Sector reputation and public organisations
International Journal of Public Sector Management
Article publication date: 11 July 2008
Economic pressures and rising stakeholder expectations have led public sector organisations to measure their reputation. The paper aims to highlight the importance of reputation for the public sector, define sector reputation and report findings on a quantitative study of sector reputations of four different types of Finnish public sector organisations.

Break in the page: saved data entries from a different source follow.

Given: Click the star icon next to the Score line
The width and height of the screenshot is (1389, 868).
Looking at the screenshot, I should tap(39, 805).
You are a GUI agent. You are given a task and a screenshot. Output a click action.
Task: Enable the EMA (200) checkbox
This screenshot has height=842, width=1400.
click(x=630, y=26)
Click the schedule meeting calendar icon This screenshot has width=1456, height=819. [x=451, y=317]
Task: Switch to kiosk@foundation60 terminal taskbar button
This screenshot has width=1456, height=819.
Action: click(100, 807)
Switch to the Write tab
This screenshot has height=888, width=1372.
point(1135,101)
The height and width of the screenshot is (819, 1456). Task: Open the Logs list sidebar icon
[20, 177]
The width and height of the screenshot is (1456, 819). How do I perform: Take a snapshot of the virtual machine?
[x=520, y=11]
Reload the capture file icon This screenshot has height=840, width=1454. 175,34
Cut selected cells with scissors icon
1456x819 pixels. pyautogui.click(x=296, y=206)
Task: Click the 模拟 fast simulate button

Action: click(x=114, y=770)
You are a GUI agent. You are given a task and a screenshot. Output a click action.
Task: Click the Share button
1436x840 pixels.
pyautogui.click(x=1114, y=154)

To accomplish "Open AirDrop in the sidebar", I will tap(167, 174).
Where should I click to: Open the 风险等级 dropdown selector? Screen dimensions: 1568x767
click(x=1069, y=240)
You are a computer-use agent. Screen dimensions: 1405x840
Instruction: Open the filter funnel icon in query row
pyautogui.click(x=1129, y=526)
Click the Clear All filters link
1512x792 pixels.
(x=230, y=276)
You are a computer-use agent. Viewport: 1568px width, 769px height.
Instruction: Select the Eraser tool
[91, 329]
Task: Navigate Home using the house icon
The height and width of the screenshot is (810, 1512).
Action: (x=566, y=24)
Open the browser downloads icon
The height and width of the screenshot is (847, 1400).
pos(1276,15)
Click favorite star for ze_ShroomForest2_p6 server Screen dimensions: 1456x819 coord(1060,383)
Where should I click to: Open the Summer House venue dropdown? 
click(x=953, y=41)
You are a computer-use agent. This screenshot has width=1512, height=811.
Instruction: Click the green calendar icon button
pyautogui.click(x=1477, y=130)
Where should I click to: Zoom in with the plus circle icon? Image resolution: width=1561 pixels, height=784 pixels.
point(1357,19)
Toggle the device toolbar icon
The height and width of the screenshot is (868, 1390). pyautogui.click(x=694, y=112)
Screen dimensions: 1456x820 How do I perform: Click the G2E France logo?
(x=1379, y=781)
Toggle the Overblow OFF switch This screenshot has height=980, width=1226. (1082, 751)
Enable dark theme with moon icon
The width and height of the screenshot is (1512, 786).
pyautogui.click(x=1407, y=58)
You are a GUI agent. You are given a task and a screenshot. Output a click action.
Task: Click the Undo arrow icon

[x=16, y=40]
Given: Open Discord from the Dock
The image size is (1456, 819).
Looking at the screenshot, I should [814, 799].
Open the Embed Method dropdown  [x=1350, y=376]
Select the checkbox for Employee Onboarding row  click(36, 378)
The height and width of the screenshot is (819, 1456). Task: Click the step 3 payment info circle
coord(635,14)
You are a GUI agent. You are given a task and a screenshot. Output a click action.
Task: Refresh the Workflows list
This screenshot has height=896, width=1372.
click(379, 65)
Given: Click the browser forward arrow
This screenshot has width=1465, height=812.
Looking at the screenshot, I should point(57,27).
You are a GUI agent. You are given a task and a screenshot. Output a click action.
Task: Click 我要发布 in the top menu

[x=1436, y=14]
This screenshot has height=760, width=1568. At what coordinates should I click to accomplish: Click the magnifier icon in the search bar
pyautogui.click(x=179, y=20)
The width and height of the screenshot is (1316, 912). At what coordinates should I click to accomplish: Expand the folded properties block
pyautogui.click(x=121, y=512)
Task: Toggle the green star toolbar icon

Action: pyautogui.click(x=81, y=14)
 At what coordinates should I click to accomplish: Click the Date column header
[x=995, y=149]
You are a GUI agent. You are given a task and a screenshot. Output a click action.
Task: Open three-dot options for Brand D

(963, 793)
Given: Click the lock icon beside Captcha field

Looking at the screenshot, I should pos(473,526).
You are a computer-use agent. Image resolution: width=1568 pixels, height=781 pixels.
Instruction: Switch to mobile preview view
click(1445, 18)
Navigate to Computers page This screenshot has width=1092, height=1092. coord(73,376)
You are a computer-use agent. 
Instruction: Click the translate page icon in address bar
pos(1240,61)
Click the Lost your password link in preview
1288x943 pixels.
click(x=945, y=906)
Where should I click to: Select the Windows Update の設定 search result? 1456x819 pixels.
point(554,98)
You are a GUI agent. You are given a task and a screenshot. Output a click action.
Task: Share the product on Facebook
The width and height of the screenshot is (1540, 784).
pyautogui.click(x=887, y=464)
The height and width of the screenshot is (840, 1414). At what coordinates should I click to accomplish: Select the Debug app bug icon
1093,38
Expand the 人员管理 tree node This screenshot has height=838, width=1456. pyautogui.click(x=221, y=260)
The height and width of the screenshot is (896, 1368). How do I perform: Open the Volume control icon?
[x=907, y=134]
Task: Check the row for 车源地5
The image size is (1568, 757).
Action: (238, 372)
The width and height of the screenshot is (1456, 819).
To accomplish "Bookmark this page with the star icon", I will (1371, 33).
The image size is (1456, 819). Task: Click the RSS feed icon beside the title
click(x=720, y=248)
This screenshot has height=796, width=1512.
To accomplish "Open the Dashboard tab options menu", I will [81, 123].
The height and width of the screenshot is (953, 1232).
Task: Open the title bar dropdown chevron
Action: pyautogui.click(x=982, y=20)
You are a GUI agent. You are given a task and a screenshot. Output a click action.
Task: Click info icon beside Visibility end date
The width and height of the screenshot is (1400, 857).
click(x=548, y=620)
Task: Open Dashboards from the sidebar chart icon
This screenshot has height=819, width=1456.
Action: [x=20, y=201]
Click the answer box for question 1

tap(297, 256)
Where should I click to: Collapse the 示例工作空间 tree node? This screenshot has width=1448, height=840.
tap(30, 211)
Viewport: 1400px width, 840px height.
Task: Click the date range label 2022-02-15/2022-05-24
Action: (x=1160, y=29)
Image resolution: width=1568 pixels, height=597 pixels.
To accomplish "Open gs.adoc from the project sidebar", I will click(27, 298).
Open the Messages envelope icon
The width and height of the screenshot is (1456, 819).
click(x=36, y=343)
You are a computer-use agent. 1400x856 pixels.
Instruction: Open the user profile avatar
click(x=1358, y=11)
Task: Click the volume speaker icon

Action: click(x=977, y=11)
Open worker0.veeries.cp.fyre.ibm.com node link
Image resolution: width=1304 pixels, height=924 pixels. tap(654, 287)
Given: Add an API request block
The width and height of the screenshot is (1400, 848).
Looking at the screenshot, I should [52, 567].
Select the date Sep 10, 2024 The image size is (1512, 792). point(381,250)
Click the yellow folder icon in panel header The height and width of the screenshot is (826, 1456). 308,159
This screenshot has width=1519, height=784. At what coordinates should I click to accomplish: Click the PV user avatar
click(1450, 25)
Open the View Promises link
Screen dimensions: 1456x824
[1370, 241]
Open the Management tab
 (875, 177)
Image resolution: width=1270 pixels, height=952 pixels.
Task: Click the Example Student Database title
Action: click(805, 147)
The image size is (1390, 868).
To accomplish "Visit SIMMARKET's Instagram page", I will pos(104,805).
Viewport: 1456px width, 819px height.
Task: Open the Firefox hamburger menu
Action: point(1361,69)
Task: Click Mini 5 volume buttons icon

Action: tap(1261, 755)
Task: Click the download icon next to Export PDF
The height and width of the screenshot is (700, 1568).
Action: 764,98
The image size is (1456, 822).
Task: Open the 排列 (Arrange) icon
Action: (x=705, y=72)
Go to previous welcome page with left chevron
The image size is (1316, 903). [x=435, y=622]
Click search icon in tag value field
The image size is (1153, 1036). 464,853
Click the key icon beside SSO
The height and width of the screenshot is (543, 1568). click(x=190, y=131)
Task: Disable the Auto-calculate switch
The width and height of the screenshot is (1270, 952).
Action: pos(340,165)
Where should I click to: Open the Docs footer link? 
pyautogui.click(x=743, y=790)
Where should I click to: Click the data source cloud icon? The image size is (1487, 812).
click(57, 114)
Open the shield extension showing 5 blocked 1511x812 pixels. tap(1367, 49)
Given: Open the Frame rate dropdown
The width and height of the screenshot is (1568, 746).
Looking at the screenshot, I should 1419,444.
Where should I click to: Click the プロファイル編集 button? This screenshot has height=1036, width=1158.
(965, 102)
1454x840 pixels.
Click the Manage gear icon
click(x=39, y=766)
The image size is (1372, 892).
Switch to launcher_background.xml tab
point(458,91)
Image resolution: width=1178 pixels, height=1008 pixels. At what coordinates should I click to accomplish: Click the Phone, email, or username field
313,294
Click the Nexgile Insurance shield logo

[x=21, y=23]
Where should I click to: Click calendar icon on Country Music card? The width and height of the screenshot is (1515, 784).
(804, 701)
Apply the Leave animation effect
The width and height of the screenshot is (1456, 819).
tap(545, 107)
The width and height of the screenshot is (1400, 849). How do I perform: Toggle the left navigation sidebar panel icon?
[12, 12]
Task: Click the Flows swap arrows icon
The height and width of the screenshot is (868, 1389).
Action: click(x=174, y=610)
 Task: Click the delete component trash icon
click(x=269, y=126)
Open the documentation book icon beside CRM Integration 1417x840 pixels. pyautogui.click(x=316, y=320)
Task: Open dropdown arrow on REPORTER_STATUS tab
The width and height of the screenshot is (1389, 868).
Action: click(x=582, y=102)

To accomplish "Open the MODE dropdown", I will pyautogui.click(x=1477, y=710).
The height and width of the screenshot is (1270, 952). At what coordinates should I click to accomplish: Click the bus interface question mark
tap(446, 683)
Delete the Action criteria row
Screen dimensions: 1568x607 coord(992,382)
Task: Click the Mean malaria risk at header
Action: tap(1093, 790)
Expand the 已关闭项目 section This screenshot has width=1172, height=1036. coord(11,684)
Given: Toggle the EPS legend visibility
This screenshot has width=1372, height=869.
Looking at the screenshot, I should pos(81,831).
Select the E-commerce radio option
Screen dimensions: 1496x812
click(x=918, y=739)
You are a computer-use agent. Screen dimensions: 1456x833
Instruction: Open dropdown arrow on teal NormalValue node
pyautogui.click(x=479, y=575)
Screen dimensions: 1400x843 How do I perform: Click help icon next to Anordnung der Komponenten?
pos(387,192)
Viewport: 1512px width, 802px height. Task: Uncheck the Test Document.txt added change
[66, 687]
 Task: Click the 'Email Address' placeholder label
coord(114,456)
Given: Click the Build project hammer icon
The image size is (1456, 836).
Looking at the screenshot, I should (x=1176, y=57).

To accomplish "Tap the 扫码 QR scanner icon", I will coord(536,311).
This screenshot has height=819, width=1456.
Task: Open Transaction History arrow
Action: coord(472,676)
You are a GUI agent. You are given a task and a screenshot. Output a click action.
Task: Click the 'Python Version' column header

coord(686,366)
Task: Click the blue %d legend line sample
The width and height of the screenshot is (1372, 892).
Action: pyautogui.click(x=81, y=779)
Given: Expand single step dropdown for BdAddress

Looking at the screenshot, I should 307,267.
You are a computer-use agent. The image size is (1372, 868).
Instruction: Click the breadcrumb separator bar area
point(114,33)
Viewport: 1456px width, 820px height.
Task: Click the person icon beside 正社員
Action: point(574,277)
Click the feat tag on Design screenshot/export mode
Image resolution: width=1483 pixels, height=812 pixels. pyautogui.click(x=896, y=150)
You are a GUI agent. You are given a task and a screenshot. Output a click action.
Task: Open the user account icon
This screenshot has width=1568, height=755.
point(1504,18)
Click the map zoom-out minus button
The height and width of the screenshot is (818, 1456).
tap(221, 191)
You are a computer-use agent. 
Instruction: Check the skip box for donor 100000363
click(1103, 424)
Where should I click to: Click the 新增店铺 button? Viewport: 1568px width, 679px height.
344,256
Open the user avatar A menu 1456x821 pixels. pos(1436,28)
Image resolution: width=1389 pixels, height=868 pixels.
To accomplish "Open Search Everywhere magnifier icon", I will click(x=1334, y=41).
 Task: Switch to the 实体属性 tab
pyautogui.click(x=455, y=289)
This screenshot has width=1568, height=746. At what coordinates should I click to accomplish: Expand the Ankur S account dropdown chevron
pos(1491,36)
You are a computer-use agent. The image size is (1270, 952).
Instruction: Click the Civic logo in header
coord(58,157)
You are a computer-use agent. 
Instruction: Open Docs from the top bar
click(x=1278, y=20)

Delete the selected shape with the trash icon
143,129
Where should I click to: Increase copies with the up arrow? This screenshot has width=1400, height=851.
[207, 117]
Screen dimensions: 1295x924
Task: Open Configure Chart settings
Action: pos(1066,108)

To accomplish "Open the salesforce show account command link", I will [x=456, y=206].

Inspired by stakeholder theory and the value of organisational reputation, a quantitative survey of stakeholder assessments on reputation was carried out in the 12 organisations from the field of the Finnish Ministry of Social Affairs and Health in 2003. The organisations represented four sectors: research, authority‐functions, semi‐commercial functions and legislation. Survey data were first analysed with factor analysis to form five reputational factors for public sector organisations. Further analyses were carried out to compare differences between the organisational types and groups of stakeholders (analysis of variance) and to define the part of the different stakeholders (cluster analysis) for sector reputation.
The paper distinguishes between two major sector reputations: flexible and bureaucratic public sector organisations. Those organisations with more traditional functions (legislation and authority functions) are by reputation labelled bureaucratic, whereas those with more modern functions (research and semi‐commercial functions) are by reputation more flexible. These findings give insight into the strengths and weaknesses in the reputation of different types of public sector organisations, and hence contribute to the body of literature on strategic management of public sector organisations.
Though the concept of sector reputation is universal, the contents of sector reputations are culturally bound. The study was conducted on Finnish public sector organisations, so the results could best be generalised to other Nordic countries. Moreover, reputation is an artificial concept based on stakeholder assessments and perceptions, and does not measure reality as such, though it is associated with stakeholder behaviour.
The results of the paper point toward rather stable, yet specific sector reputations. Knowing the reputational strengths and weaknesses of each type of public sector organisation provides a deeper understanding of how stakeholders perceive different types of organisations, and hence enables suitable allocation of public resources.
The paper will contribute to both theory and practice by addressing the concept of reputation for public sector organisations as well as providing new results on sector reputation. The paper will be of interest to those searching for ways to measure the effectiveness of public sector organisations as well as to those interested in stakeholder relations and strategic management.